TASK INSTRUCTIONS
In the entries below, every line that contains "will" must be located and copied.

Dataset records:
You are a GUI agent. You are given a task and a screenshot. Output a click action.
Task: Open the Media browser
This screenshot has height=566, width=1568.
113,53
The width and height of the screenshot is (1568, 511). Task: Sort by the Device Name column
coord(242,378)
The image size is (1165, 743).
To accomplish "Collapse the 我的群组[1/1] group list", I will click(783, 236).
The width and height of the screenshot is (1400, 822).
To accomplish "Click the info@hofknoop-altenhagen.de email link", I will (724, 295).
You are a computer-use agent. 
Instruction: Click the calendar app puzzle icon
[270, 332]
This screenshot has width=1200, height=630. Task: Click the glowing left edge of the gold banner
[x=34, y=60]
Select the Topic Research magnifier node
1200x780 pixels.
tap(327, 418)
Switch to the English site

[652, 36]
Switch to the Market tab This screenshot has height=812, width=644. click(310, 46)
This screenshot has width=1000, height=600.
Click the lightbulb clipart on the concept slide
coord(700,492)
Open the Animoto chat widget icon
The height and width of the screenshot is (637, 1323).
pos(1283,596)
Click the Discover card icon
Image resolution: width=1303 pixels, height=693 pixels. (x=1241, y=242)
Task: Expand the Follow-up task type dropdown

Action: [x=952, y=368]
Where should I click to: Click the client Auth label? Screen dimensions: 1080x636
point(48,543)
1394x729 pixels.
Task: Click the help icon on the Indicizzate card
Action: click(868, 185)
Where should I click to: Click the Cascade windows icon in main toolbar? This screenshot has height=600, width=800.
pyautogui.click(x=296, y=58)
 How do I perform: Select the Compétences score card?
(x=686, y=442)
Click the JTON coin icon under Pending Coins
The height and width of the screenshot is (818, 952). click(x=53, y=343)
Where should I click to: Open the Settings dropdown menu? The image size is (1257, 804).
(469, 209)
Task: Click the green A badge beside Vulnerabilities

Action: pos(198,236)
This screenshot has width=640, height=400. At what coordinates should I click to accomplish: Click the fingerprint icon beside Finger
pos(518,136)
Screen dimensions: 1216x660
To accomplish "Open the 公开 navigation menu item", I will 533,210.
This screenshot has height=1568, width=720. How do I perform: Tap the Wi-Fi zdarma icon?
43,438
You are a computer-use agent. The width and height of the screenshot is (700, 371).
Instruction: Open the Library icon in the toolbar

ANSWER SECTION
To accomplish "Collapse the 我的群组[1/1] group list", I will click(783, 236).
To accomplish "Click the info@hofknoop-altenhagen.de email link", I will (724, 295).
To accomplish "Open the 公开 navigation menu item", I will 533,210.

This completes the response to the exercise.